Are you, like the rest of the Universe, on Facebook? It’s a great idea. You can find friends, friends you were avoiding can find you, and work colleagues can chat all day without leaving their desks. Join new groups, meet exciting, beautiful people (if you believe their profile picture) and spend valuable time swapping hilarious Fun Wall posts!
Everybody Loves Tiggy
I was new in town and friendless. No need to hang around Starbucks looking lonely, I could use Facebook to meet interesting locals. I sent friend requests to a few people I’d bumped into once or twice. I sent requests to people I didn’t know but were in my new buddies’ network, so they must be fun to hang out with. From Tiggy-no-mates to 28 new friends in one day! Thanks Facebook, my fun social life awaits!
As usual, my optimism was short-lived. I checked Facebook every day for posts and party invites. It was very quiet. My new friend count had stalled at 31. The most popular, fun-loving guy in my friends’ network had not responded to my friend request. A week passed, then two. Nothing. I began monitoring his movements – he was accepting other requests but not mine. I felt rejected. I was upset because someone I didn’t know wanted to keep it that way.

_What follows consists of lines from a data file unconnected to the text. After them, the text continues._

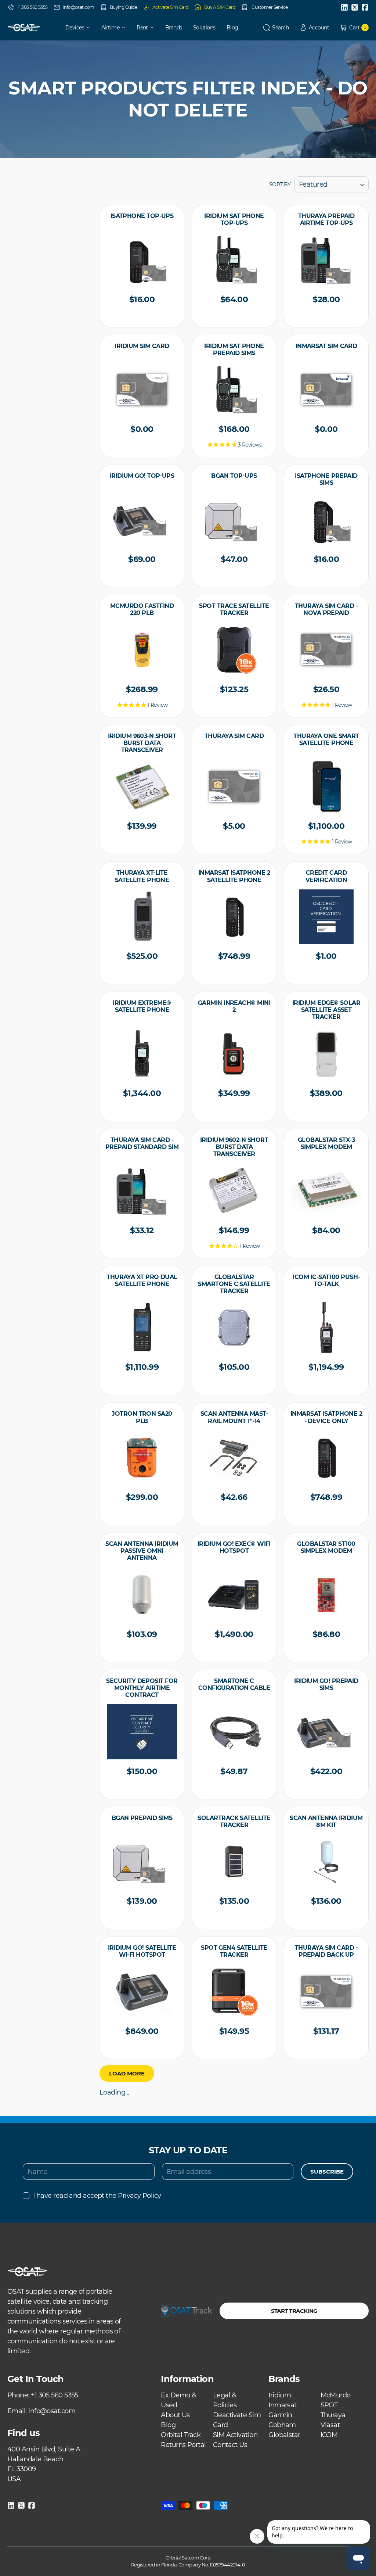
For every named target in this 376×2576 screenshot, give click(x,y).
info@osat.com (78, 7)
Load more (127, 2073)
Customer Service (269, 7)
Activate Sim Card (170, 7)
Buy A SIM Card (219, 7)
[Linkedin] (344, 7)
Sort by (279, 184)
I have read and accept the (97, 2196)
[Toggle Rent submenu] (154, 27)
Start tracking (294, 2310)
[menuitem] (73, 27)
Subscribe (327, 2171)
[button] (275, 27)
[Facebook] (365, 7)
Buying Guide (123, 7)
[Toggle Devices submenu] (91, 27)
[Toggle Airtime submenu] (126, 27)
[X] (354, 7)
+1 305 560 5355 (32, 7)
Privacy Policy (139, 2196)
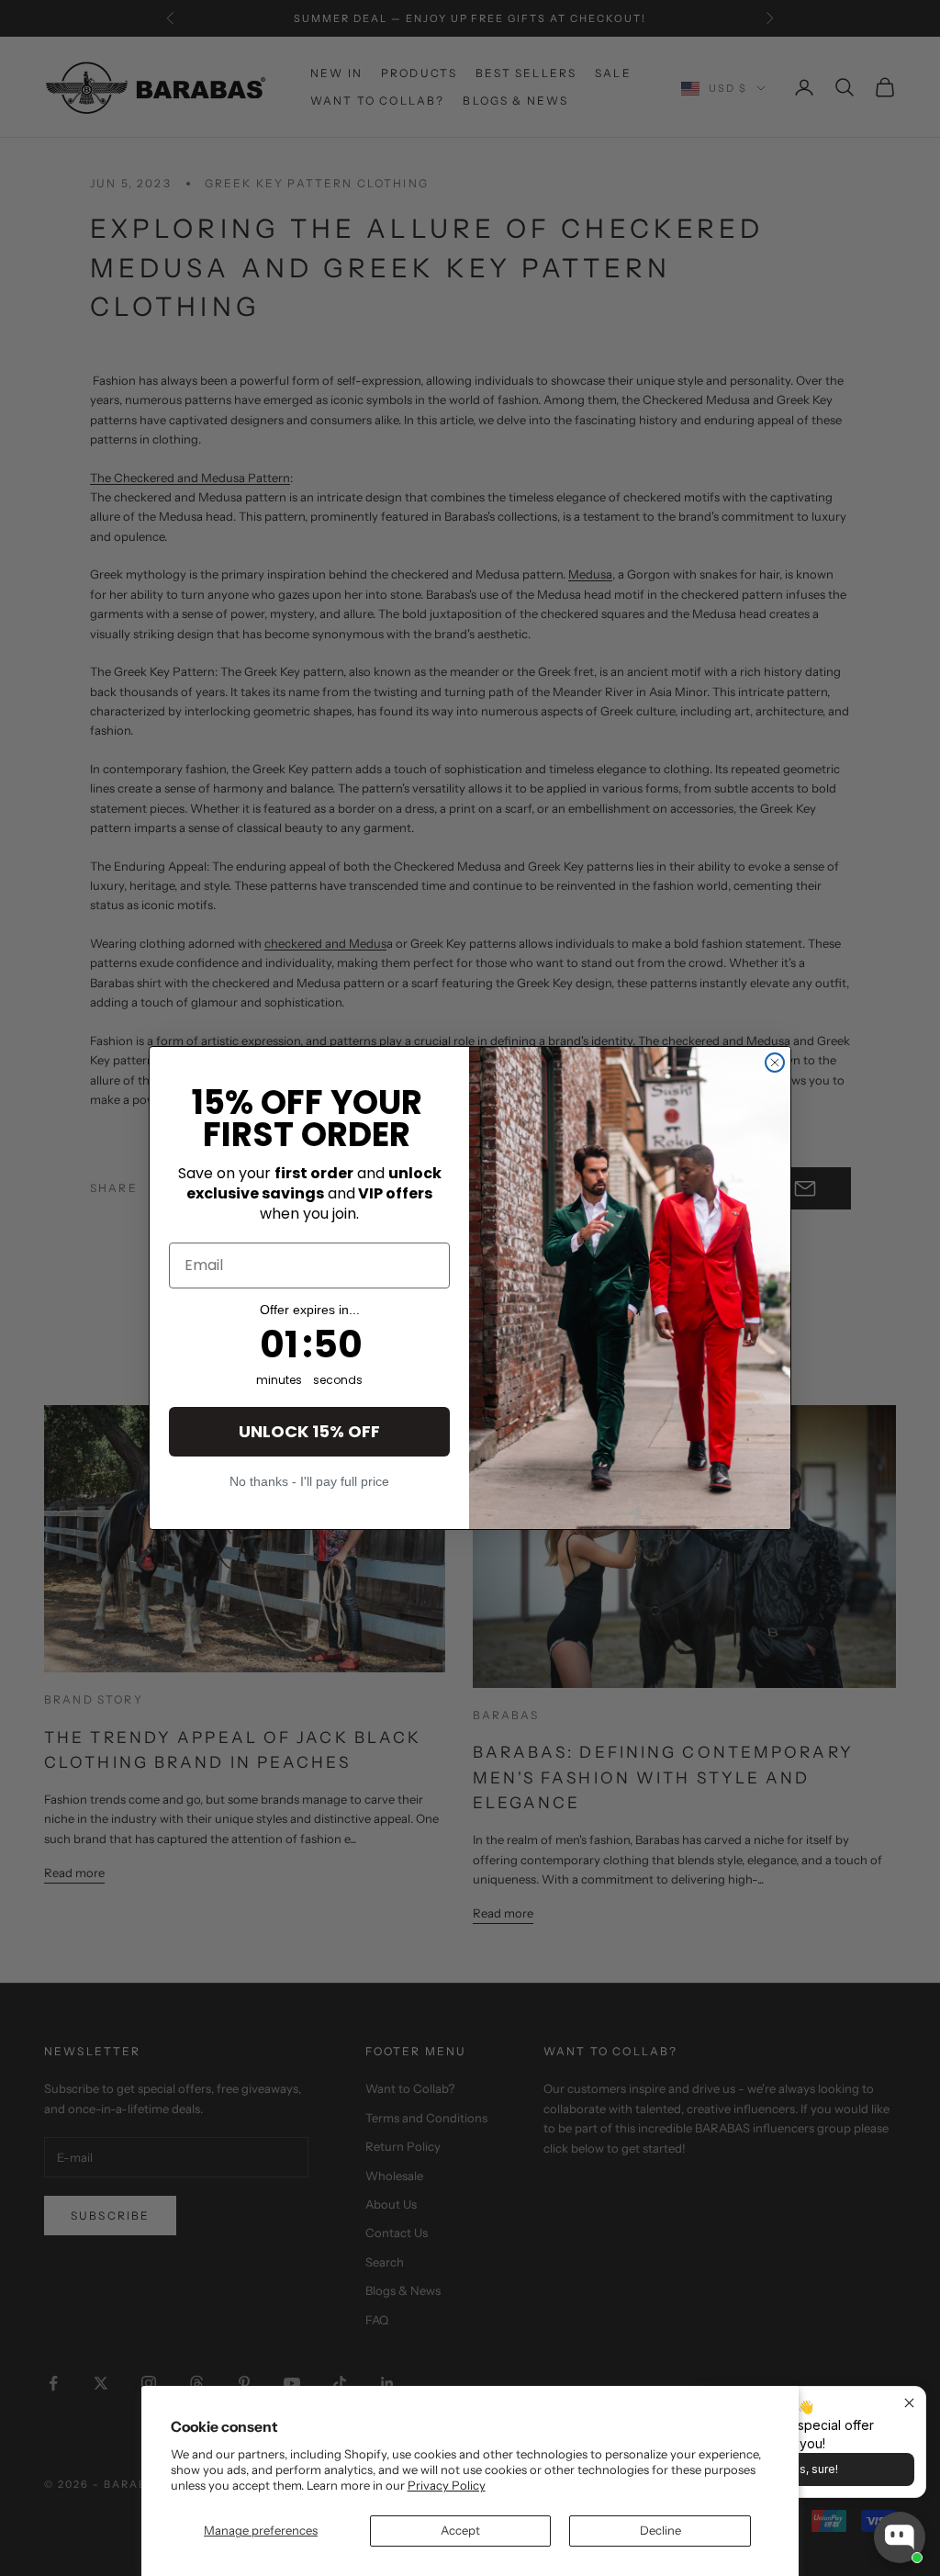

I began spying on my so-called friends as they posted on each other’s message boards. Geoff and Ricky went on a pub crawl last Saturday. Bob had a great time at Sarah and Dave’s party. No-one posted on my board. My “Hi there, must meet up soon!” posts were drawing blanks. I was becoming paranoid. They were all partying behind my back, laughing about me and telling everyone in town to ignore my friend requests…
Facebook had failed me, simply confirming my social outcast status and turning me into an online stalker. I had two choices – head to the wilderness and become a hermit, or forget online networking and venture back into the real world. I didn’t need an internet connection to meet people.